Nachdem ich also Höllenkreis eins "Schnittmusterwahl" durchschritten hatte und auch den zweiten Kreis erfolgreich gemeistert habe, ging es jetzt in den dritten Kreis: Das Zuschneiden. Fragt mich nicht, was an dem Tag in meinem Kopf nicht zusammengefunden hat, aber ich musste die Schnittteile bestimmt fünfmal neu stecken, weil sie entweder zu eng (eine Nahtzugabe hätte nicht mehr geschnitten werden können) oder zu weit auseinander gesteckt waren. Oder nicht so, wie es der Plan beschrieb und dann passte nicht alles auf den Stoff. Ach war das eine Quälerei. 
Irgendwann passte dann alles, war geschnitten und geheftet und dann auch bald genäht. Woraufhin ich in den vierten Kreis trat, den des nahtverdeckenden Reißverschlusses. Jetzt wo ich das gute Stück tatschlich dreimal rausgetrennt und wieder eingesetzt habe, weiß ich, dass der Umgang mit den Dingern nur halb so wild ist. 
Jetzt kommt aber der erste richtig große Lacher und gleichzeitig auch Kreis Nummer fünf: Ich hatte den Bund geschnitten und auch schon Einlage aufgebügelt. Dann stecke ich den Bund an den Rock und stelle fest, dass er viel aber wirklich viel zu kurz ist. Man sah nur noch Schnittpläne und Nähanleitungen fliegen, erst weil ich rausfinden wollte, ob ich falsch geschnitten habe, dann musste ich nachschauen, ob ich vielleich häte den Rock einkräuseln sollen und dann einfach aus Wut. Ich weiß bis heute nicht, was genau da passiert ist. Jedenfalls habe ich dann am Rock gemessen und den Bund neu zugeschnitten. 
Als nächstes sah das Schnittmuster einen Schlitz im Rock vor. Glücklicherweise konnte mich ein kurzes Telefonat mit der Rockträgerin vor jenem sechsten Höllenkreis bewahren. Sicherlich wäre es nicht furchtbar kompliziert geworden, aber ich hätte mich doch in die Anleitung einfuchsenen müssen. Da Mama aber Schlitze an Röcken gar nicht so gerne mag, konnte ich diese Quälerei überspringen. Der Rock war dann auch ziemlich flott fertig genäht und ich sehr glücklich mit dem Ergebnis.
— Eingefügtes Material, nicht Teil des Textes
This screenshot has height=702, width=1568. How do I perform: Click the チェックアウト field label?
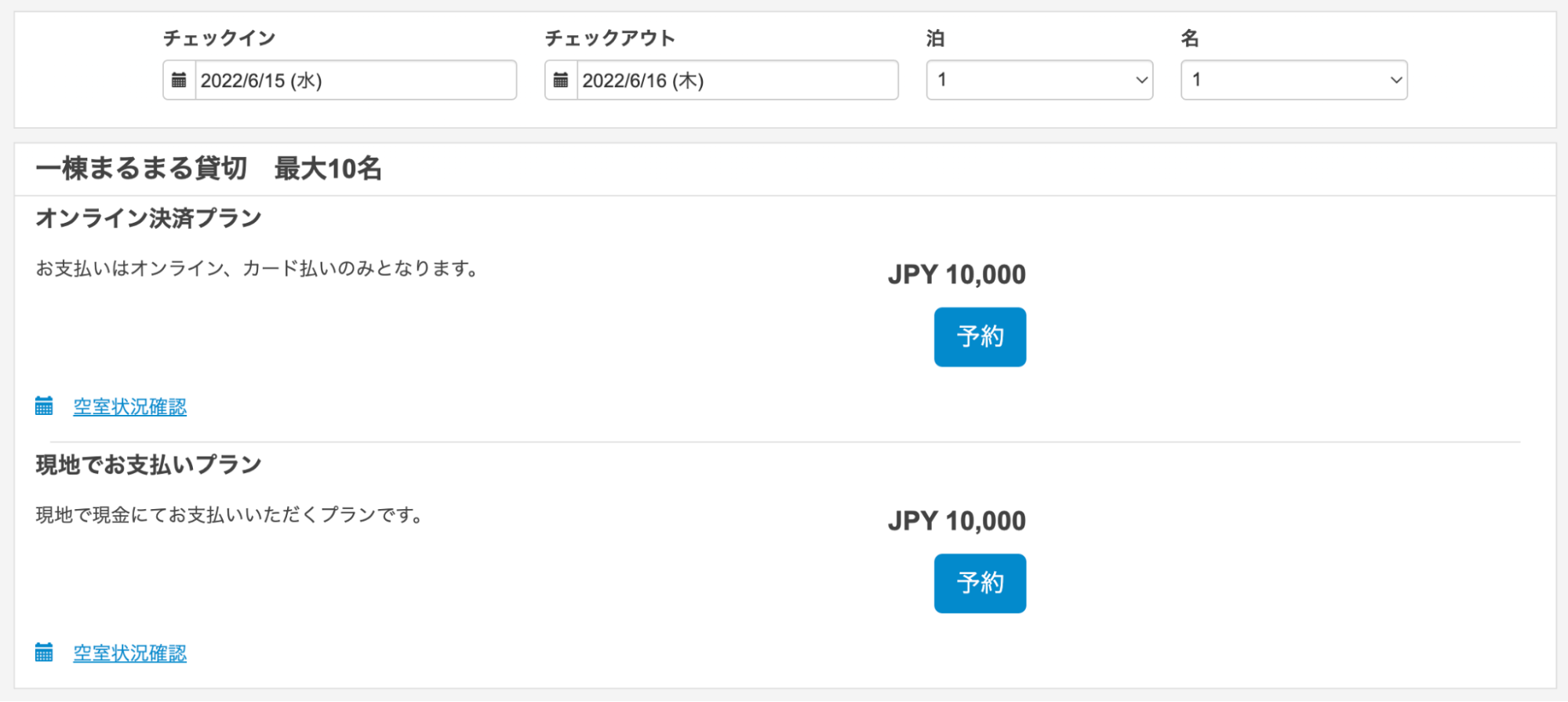[609, 38]
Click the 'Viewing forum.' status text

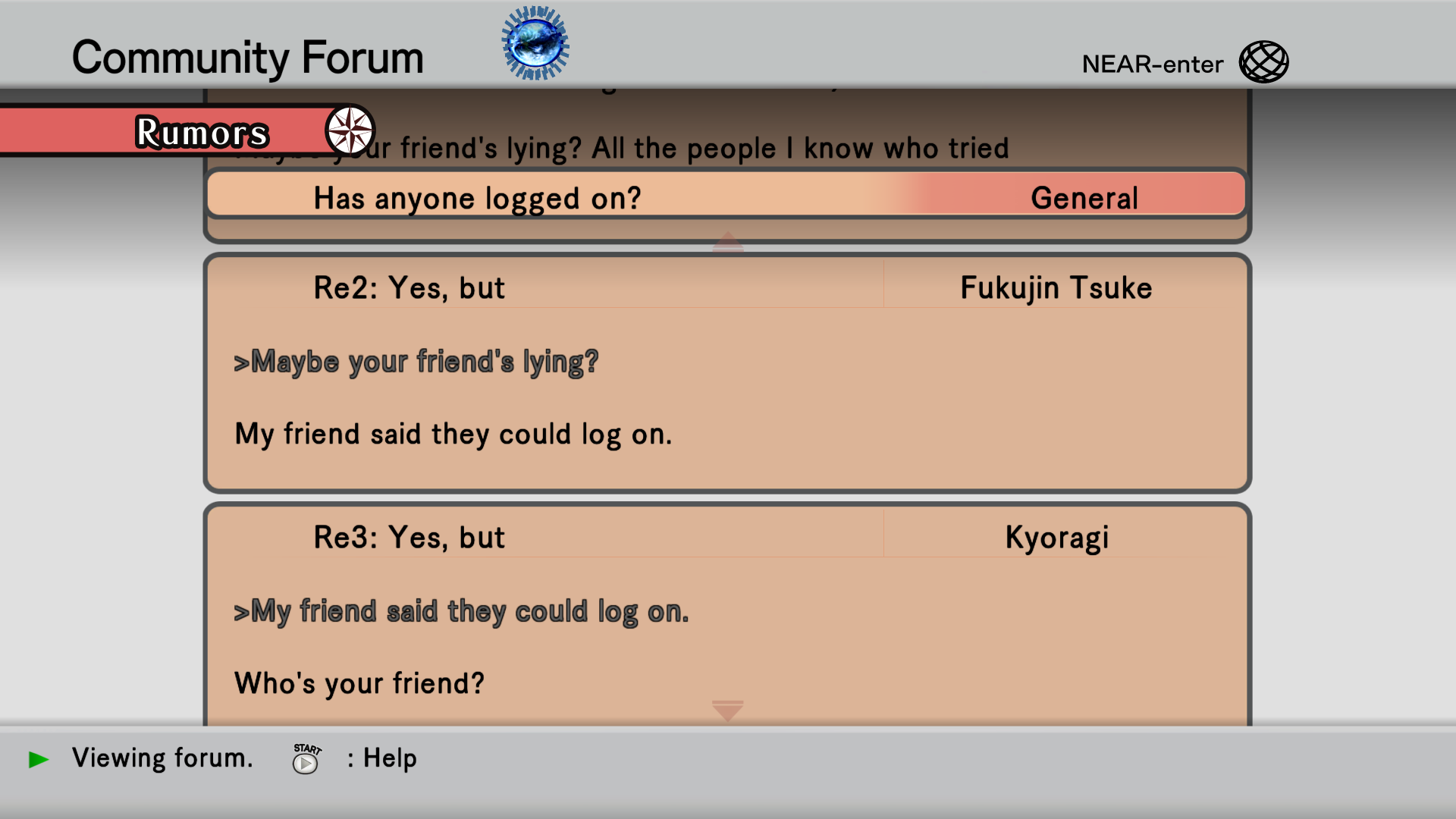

Das Wochenende und somit meine Eltern konnten kommen.
Letzter Höllenkreis. Ich hatte meine Mama gebeten mir, bevor ich anfange zu nähen, ihre Maße durchzugeben. Demnach hätte ich eine Größe 44 nähen müssen. Da sie aber sonst irgendwo zwischen Größe 38 und 40 liegt, habe ich kurzerhand entschieden, 40 zu nähen. Die neue Besitzerin des Rocks steht also in meinem Wohnzimmer, probiert den Rock an und.... viel zu Groß! Das ist bei Burda wirklich immer so. Die Maße und Schnittgrößen weichen extrem von der eigentlich getragenen Größe ab. Selbst die ist dann aber immer noch viel zu groß. Dadurch, dass ich Bundeinlage verwendet habe, konnte ich jetzt zum Glück ein Gummi einziehen, was meine Mama sich ohnehin gewünscht hatte (bis dahin habe ich das aber einfach ignoriert). Als das Gummiband in den Bund eingezogen war, sah natürlich der Reißverschluss eher bescheiden aus. Und somit sind wir beim Klimax der röcklichen Kommödie angelangt: Den Reißverschluss, der mich einen ganzen Nachmittag Nerven gekostet hat, war am Ende für die Katz. 
Zusammengefasst sind von dem eigentlichen Schnitt nur die einzelnen Schnittteile übrig geblieben. Der Bund wurde durch einen Gummizug ersetzt, Reißverschluss und Schlitz komplett entfernt. Die Trägerin ist aber auf jeden Fall glücklich mit dem Ausgang dieses Werks.